» **EXERCISE BRIEF**
Only certain lines below are wanted: those starting at the line containing "Open the circular" and ending at the line containing "Given: Click the Search field in sidebar", both included, each retyped exactly.
BEGIN
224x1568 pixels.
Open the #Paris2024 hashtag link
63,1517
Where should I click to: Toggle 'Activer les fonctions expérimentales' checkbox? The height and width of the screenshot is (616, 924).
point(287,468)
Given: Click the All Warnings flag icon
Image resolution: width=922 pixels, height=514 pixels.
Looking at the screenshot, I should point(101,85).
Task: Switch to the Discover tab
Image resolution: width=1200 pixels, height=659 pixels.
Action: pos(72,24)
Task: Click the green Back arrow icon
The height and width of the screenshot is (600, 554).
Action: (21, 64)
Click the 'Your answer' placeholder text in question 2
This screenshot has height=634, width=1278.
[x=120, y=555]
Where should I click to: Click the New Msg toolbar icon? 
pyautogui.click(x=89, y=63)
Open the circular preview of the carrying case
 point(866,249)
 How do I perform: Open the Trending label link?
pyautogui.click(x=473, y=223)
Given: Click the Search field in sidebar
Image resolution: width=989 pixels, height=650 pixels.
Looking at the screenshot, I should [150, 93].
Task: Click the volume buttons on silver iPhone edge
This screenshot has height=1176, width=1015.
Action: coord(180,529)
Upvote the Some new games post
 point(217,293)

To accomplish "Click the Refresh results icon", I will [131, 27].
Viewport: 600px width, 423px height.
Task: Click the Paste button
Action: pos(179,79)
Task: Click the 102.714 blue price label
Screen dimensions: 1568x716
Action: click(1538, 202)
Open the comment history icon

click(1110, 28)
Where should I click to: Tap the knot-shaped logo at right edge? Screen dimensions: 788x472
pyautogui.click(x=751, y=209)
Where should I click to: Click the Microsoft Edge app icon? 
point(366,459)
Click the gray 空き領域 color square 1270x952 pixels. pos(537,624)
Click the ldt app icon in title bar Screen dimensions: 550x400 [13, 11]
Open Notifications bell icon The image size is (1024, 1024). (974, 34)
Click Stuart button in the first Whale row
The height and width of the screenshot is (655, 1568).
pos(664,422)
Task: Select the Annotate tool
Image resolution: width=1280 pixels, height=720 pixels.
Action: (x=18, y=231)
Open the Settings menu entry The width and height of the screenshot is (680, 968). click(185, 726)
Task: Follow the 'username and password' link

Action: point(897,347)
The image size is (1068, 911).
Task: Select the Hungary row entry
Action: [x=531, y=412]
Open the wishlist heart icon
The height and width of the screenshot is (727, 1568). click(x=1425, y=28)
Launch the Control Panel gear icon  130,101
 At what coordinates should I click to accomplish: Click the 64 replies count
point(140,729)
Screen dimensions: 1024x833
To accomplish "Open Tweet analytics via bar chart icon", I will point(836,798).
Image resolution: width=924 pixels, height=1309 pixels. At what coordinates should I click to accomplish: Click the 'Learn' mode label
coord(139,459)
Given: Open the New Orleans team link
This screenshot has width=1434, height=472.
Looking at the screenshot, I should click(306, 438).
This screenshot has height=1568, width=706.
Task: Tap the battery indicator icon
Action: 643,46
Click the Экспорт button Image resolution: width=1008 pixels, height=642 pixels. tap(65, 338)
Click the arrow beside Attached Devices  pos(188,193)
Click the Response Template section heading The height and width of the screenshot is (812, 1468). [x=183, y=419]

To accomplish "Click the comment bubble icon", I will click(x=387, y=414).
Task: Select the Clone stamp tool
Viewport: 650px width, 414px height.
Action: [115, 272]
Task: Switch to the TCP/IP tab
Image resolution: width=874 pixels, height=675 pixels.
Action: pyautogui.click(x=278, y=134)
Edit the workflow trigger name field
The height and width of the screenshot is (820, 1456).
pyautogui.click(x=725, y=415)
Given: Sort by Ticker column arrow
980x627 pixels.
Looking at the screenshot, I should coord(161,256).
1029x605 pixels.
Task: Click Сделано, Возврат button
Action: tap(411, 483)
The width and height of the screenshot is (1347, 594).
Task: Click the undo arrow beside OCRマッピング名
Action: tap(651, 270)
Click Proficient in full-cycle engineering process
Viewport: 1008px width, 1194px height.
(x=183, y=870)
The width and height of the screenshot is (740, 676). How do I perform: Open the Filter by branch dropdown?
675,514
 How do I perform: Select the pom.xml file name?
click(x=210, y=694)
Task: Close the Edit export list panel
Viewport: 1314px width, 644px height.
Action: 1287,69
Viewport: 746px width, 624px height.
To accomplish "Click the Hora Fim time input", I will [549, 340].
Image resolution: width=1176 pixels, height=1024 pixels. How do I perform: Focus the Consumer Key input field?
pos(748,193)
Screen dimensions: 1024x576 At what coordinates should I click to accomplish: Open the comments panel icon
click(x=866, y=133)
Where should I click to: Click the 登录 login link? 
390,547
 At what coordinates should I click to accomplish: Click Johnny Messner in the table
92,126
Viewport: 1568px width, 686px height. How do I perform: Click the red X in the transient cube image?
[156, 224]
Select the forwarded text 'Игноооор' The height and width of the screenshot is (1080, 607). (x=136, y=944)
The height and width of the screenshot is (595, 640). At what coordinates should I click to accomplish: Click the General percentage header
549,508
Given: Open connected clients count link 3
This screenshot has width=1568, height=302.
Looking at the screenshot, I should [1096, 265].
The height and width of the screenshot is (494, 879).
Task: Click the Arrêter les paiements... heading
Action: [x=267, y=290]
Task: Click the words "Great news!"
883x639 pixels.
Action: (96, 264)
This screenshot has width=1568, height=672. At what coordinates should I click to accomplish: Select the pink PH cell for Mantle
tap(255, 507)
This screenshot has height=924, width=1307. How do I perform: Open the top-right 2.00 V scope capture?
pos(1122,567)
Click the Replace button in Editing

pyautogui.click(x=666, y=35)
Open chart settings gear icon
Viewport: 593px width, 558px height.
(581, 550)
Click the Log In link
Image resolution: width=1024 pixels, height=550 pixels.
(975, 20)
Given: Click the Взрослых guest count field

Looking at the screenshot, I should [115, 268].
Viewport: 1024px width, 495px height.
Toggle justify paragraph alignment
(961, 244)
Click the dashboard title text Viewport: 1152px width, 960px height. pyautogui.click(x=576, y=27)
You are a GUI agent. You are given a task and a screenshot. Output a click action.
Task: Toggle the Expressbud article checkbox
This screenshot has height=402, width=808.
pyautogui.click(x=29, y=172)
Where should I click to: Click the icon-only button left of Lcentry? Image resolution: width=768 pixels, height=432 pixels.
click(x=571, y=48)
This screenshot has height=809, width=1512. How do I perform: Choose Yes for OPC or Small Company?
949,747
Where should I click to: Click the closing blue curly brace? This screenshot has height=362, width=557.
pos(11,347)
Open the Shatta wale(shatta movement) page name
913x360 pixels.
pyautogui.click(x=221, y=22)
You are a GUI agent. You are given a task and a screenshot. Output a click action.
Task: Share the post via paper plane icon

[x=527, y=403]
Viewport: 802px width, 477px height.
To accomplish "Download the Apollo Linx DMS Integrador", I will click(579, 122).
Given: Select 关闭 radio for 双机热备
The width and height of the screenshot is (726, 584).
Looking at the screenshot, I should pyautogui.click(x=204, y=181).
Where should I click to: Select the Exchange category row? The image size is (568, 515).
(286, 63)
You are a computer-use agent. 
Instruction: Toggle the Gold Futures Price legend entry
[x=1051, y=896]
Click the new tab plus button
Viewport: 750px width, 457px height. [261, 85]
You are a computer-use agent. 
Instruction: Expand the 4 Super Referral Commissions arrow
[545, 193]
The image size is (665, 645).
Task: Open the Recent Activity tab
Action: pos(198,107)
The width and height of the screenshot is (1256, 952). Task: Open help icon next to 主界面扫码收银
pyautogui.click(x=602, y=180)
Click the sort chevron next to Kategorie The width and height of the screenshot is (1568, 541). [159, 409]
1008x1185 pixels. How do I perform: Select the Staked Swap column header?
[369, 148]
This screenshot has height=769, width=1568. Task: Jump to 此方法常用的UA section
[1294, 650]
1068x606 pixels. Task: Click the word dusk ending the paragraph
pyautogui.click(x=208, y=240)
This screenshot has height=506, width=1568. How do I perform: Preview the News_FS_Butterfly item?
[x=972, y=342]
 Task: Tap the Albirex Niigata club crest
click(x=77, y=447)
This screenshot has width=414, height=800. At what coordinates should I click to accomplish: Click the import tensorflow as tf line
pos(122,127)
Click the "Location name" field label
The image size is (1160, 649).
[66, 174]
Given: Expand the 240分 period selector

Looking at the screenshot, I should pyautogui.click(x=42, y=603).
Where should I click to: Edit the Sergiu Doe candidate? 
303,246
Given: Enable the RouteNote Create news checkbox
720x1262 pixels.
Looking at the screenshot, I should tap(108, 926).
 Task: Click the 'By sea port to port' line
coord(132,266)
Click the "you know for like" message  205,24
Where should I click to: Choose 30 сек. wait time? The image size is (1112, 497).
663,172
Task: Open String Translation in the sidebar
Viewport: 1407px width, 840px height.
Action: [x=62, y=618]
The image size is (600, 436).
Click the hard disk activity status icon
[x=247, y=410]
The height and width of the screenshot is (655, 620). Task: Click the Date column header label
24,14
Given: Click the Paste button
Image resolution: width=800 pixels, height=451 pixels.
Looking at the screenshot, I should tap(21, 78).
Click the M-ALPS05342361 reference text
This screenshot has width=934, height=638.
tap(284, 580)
END
» **RESULT BELOW**
Open the circular preview of the carrying case
 point(866,249)
 How do I perform: Open the Trending label link?
pyautogui.click(x=473, y=223)
Given: Click the Search field in sidebar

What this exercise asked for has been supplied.